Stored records
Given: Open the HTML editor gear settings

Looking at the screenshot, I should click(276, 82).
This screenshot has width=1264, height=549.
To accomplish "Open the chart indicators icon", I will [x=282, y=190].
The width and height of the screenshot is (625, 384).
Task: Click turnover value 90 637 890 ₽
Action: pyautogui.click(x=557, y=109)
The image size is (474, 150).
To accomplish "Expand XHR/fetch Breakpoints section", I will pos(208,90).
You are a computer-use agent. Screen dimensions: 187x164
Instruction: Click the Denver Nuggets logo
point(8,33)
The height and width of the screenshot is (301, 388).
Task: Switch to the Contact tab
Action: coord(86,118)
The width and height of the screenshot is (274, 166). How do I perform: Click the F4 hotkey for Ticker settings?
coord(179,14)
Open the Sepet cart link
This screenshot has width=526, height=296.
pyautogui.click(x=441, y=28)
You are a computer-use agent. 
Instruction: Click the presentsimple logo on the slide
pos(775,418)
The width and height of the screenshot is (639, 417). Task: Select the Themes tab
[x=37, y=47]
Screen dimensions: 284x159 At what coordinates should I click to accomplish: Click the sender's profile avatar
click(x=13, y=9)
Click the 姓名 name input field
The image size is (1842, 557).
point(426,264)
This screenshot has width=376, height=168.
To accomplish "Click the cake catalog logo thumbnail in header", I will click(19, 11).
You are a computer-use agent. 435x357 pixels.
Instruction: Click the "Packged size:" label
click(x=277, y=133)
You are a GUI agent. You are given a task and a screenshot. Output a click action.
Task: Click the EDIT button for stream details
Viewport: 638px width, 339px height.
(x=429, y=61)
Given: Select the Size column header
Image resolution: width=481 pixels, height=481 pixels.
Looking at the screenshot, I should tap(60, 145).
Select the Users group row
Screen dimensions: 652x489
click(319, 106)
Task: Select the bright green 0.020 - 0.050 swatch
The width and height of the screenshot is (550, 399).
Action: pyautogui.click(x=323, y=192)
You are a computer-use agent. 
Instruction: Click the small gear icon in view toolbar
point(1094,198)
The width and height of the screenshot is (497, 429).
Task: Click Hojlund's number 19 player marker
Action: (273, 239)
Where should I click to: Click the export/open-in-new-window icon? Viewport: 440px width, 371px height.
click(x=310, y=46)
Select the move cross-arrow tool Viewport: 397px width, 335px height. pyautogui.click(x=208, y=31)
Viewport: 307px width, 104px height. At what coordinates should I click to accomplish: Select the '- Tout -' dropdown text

What you have to do: Every line above that contains the word "computer" should be reported.

Exercise result:
You are a computer-use agent. Screen dimensions: 187x164
You are a computer-use agent. 
You are a computer-use agent. 435x357 pixels.
You are a computer-use agent. 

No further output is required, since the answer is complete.